Well, when you hear the word ‘accommodative stance’, just know that the RBI wants to expand the money supply to support the slowing economic growth. At this moment, the Indian economy has just begun to reopen, and it’s important to get it back on-track. At the moment, the RBI wants the cost of borrowing to be on the lower side so that people borrow more money from the banks. Once we borrow more, we buy assets or spend it. This kickstarts the manufacturing activity and demand.
How Does Repo Rate Affect Us?
If RBI decreases or maintains the repo rate, it means commercial banks will have to pay less interest to the central bank. This further means we can borrow more, which encourages businesses. This keeps the cash flowing through the systems. Meanwhile, when the prices of goods become higher and the inflation rises, RBI increases the repo rate. This makes banks charge a higher interest rate, which discourages spending and people are forced to deposit the money in the bank. This way the RBI tightens the liquidity in the market and gets inflation in-control.
What Would Be RBI’s Next Move?
We all are suffering from the rising fuel prices. Never in dream could one have thought that we would be paying Rs 100/litre for petrol. This automatically impacts all sectors, making the prices of goods higher.
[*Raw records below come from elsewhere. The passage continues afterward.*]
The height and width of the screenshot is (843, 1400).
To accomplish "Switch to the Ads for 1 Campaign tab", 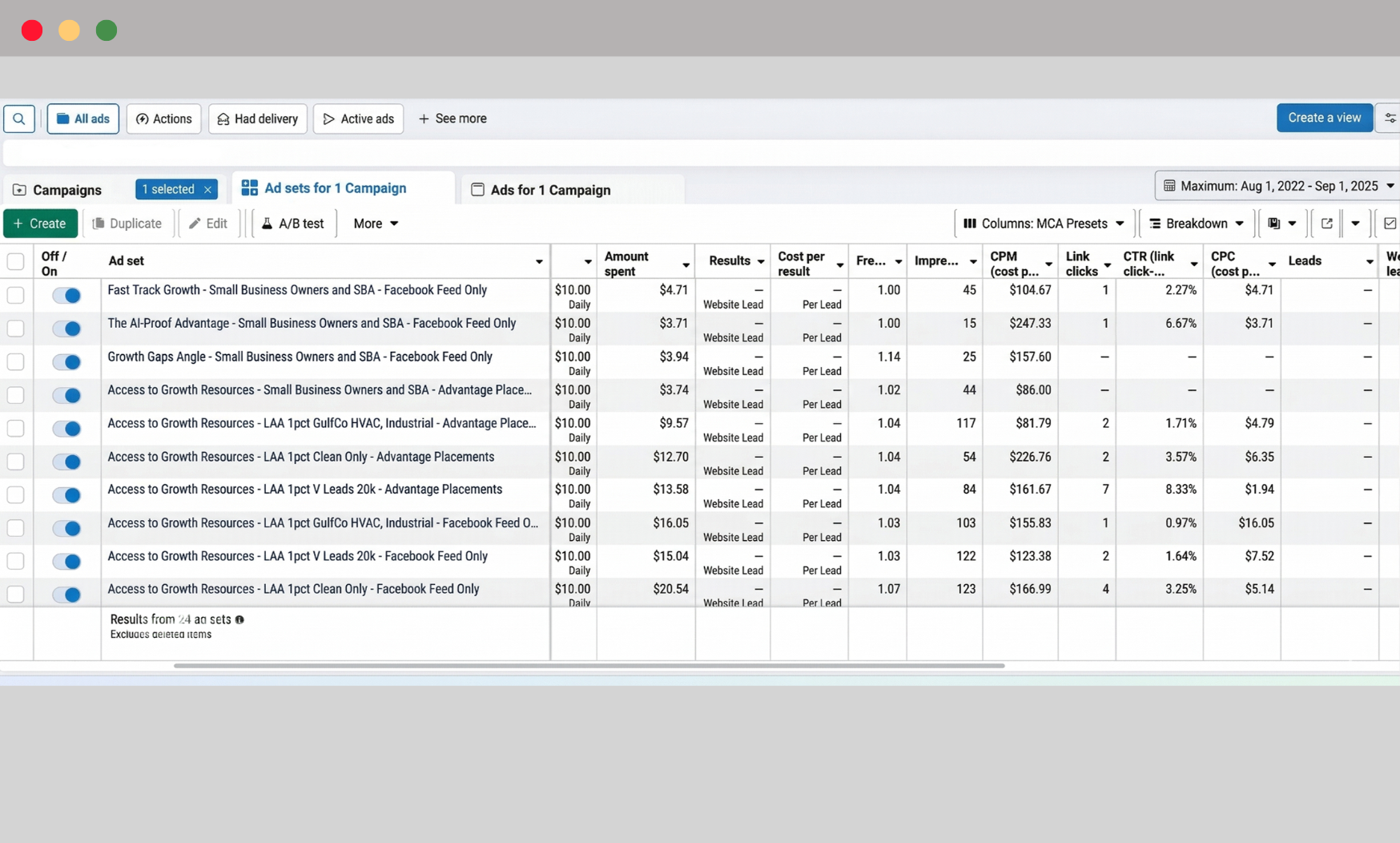I will (x=550, y=190).
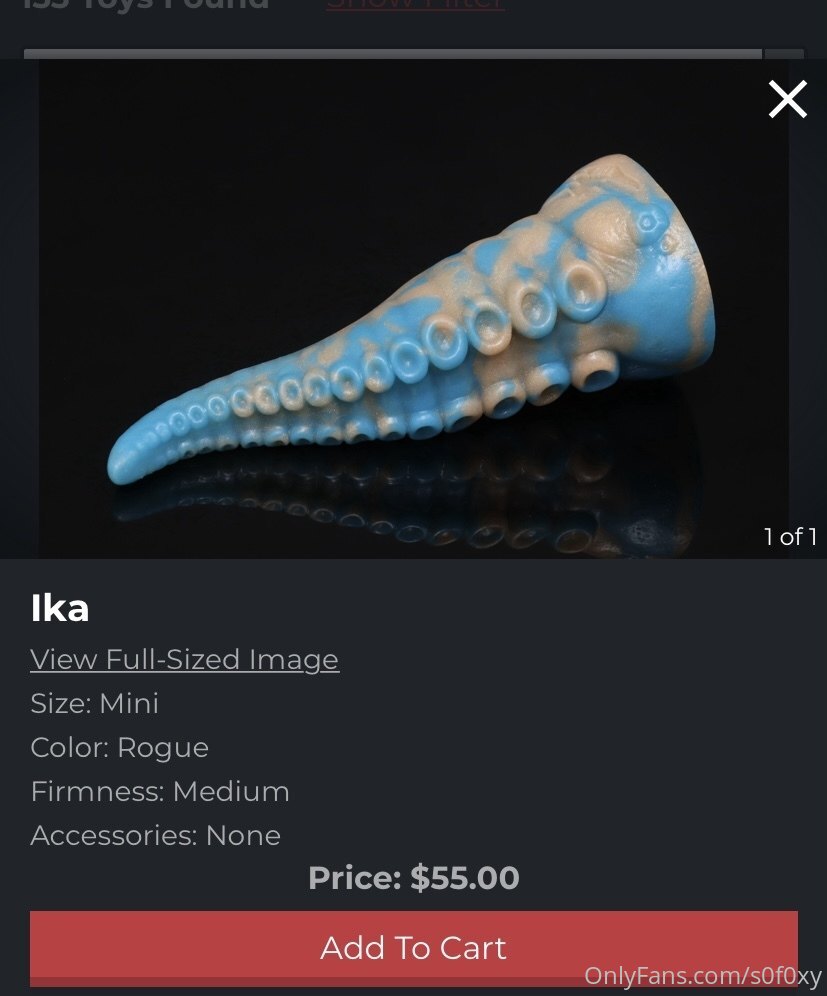The height and width of the screenshot is (996, 827).
Task: Click the Toys Found results heading
Action: (x=145, y=5)
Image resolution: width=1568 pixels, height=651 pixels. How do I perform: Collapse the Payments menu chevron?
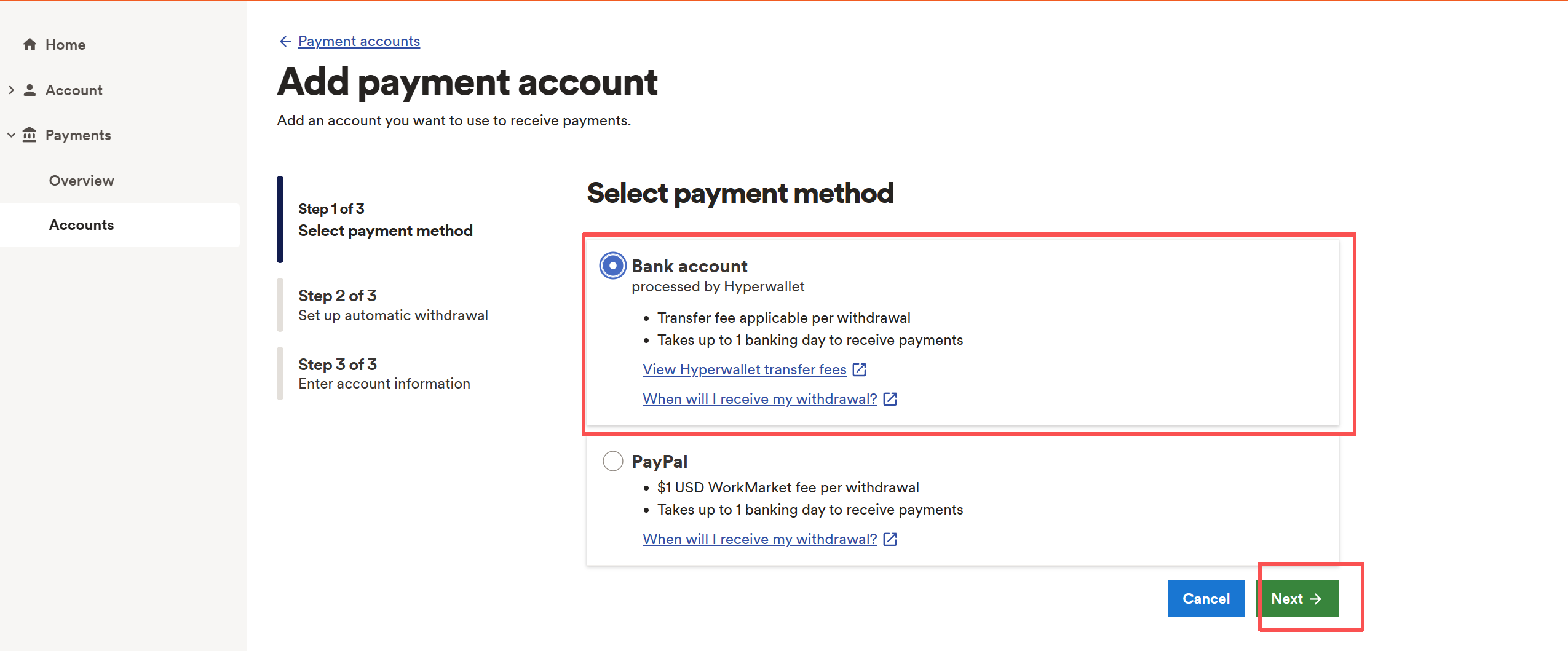(11, 135)
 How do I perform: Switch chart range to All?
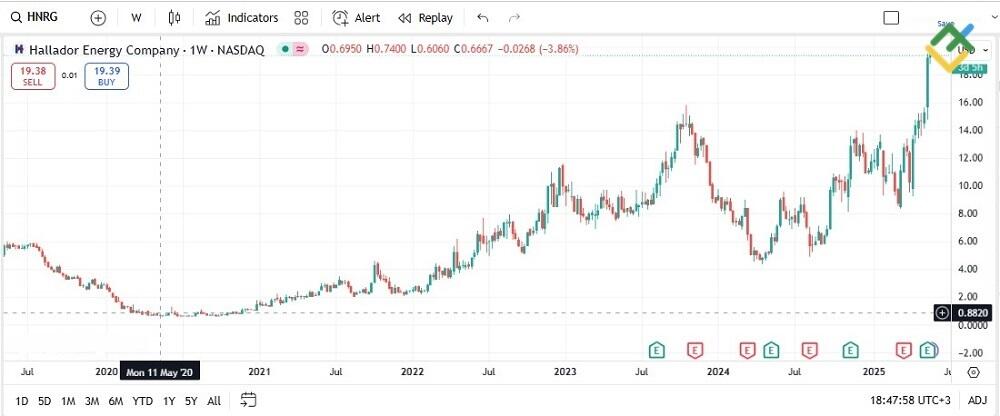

It’s mostly expected that in the next monetary policy committee meeting, the RBI will increase the repo rate, thus tightening liquidity.
The demand in the market for goods is rising, the employment sector is getting back in shape, the supply side has reopened, and it seems only fair to believe that RBI should do something to control the inflation. However, RBI continues to see growth as the biggest challenge. The COVID-19 situation is not off the table, and that’s why RBI’s next move remains a mystery. It’s only hopeful that the RBI would save us from the burning fire of inflation.